Lithium-ion
batteries are notorious for being a fire hazard due to their flammable organic
electrolytes. As such, there has been much effort to utilize water-based
electrolytes as a safer alternative. However, this is hampered by the problem
of water molecules undergoing electrolysis into hydrogen and oxygen within the
battery, which causes various problems such as poor efficiency, short device
longevity, and safety issues.
To suppress unwanted electrolysis of water, it is necessary to dissolve the salts at extremely high concentrations in aqueous Li-ion batteries. Both volume and weight of salt in these electrolytes are higher than that of water, and hence they are referred to as water-in-salt electrolytes (WiSE). As a result, the viscosity of the electrolyte is very high, which in theory should hinder the transport of lithium ions. This is pretty much expected according to the conventional theory, which predicts the water-electrolyte system to exist as a homogeneous mixture in this superconcentrated environment. In other words, all water molecules should be interacting with ions, and thus hydrogen bonds among water molecules are completely disrupted.
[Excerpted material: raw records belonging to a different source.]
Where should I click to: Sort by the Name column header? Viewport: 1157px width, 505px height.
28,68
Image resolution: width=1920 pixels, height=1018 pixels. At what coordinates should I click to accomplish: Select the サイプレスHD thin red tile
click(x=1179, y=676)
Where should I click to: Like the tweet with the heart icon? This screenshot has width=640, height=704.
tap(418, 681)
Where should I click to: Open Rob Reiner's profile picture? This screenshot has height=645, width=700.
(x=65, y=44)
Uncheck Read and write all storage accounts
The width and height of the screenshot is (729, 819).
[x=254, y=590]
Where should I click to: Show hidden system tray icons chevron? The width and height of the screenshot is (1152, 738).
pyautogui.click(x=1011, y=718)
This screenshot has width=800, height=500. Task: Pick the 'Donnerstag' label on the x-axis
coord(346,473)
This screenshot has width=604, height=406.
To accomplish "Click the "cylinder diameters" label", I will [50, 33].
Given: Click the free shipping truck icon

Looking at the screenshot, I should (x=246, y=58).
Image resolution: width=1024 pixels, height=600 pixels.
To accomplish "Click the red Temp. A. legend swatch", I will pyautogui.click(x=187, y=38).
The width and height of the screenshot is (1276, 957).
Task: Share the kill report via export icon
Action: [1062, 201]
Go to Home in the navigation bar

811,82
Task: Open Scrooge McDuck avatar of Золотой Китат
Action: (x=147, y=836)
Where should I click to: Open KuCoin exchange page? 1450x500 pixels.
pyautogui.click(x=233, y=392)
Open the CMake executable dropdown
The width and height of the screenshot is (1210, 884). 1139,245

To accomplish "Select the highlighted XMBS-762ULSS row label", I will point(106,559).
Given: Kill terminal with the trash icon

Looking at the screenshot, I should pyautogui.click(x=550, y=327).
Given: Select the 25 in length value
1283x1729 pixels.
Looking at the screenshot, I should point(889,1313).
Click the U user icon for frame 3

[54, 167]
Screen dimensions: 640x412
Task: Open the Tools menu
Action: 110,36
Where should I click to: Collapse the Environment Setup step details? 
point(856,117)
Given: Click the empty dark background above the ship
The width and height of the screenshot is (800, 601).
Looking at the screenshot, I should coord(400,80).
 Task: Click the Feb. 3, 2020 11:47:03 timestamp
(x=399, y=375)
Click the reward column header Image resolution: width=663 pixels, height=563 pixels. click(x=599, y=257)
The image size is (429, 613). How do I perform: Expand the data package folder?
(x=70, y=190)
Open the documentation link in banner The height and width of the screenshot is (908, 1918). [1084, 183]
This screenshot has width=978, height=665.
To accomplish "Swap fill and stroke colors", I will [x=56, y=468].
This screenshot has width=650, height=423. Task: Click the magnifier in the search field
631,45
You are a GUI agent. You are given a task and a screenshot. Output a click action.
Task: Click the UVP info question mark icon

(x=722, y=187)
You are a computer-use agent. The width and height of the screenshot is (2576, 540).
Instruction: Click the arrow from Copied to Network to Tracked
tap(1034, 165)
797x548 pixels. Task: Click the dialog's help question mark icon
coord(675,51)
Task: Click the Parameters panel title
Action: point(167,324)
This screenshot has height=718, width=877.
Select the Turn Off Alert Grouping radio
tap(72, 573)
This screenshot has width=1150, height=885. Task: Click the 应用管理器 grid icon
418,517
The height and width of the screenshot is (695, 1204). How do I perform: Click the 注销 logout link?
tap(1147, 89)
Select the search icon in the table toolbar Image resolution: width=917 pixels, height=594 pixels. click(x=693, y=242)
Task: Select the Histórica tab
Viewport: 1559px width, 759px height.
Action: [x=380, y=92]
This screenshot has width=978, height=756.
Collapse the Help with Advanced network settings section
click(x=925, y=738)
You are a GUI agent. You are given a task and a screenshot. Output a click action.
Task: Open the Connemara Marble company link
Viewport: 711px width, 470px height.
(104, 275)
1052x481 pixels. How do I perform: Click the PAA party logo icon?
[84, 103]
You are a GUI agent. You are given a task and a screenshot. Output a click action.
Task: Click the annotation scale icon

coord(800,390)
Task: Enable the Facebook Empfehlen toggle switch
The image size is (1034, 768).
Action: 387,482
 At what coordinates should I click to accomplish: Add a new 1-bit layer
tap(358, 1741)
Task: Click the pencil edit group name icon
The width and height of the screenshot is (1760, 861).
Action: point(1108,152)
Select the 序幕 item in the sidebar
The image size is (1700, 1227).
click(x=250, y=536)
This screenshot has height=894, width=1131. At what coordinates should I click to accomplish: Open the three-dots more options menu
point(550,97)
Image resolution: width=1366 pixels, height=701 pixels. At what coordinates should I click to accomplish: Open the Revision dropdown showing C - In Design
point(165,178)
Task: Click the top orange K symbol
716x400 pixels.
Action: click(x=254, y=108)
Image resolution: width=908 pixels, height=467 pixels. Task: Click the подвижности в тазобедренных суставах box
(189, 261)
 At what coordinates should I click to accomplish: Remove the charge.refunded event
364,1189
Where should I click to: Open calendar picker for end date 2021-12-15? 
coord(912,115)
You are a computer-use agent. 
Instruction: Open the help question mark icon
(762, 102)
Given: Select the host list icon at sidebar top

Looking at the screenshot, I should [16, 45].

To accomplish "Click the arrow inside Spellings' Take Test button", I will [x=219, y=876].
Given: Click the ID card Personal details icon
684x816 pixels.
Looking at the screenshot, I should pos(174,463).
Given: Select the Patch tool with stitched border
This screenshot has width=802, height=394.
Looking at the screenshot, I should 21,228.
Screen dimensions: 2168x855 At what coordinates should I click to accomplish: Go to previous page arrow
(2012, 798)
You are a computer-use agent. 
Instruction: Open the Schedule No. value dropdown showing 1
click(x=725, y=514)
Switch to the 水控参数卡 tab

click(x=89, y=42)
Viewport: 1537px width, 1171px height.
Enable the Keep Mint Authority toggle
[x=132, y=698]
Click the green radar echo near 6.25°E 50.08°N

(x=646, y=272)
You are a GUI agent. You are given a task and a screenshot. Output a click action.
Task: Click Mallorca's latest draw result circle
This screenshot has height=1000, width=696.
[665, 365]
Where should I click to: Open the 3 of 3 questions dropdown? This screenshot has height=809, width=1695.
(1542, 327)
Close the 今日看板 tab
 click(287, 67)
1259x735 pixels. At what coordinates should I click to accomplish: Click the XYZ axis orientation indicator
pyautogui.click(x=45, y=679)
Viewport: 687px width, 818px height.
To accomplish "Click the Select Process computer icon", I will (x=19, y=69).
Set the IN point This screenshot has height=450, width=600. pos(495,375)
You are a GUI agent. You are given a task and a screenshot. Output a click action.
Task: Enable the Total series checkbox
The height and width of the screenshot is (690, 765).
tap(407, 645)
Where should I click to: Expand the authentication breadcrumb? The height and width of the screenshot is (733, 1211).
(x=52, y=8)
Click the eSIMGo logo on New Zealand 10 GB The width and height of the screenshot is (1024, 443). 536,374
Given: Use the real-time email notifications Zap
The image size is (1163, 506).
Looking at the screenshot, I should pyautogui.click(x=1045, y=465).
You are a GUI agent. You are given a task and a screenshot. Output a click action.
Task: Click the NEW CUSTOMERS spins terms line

However, Li-ion transport tends to be unexpectedly fast in these highly viscous WiSEs. Previous studies used Raman spectroscopy and molecular dynamics (MD) simulations to elucidate the extended electrochemical stability window of the water molecules in WiSE by observing the isolated water molecules that are completely surrounded by ions inside of these super-concentrated aqueous electrolytes. Still, it was not sufficient to explain the rapid lithium-ion transport within the WiSE.
Recently, a research team at the Center for Molecular Spectroscopy and Dynamics (CMSD) within the Institute for Basic Science (IBS) and Daegu Gyeongbuk Institute of Science & Technology (DGIST) have uncovered the correlation between water dynamics and Li-ion transport. They used polarization selective infrared pump-probe spectroscopy (IR-PP) and dielectric relaxation spectroscopy (DRS) to observe water molecules in a super-concentrated salt solution.
IR-PP is time-resolved nonlinear spectroscopy that can detect vibrational and rotational dynamics of an individual water molecule, which is useful for determining its hydrogen bonding partner. Meanwhile, DRS serves as a complementary tool to measure the concentration of chemical species present in the electrolyte and provide clues to the collective properties of the solution.
Using these techniques, the team observed that a significant amount of bulk-like water in WiSE exhibits the properties of pure water. This means that even under super-high salt concentrations (28 m), there are still "pockets" of bulk water molecules that form hydrogen bonds with other water molecules, which indicate heterogeneity in the solvation structure in nanoscales. In addition, it turned out that the rotational dynamics of bulk-like water are faster than that of anion-bound water. These observations identified the cause of fast Li-ion transport relative to the large viscosity of superconcentrated aqueous electrolytes.
The researchers emphasized, "This study is the first case of explaining the observation of the dynamics of water molecules in superconcentrated aqueous electrolytes at a molecular level," and "It is possible because IR-PP has the ability to distinguish and observe water molecules according to their hydrogen-bonding partner."
Prof. CHO Min Haeng, the director of CMSD, said, "Water played an important role in Li-ion transport mechanisms, and not just the dissolved salts in superconcentrated aqueous electrolytes. This research is expected to provide design principle for other superconcentrated electrolytes at the molecular level that can promote the transport of Li-ions."
This research was published in the online edition of ACS Energy Letters on Nov 25.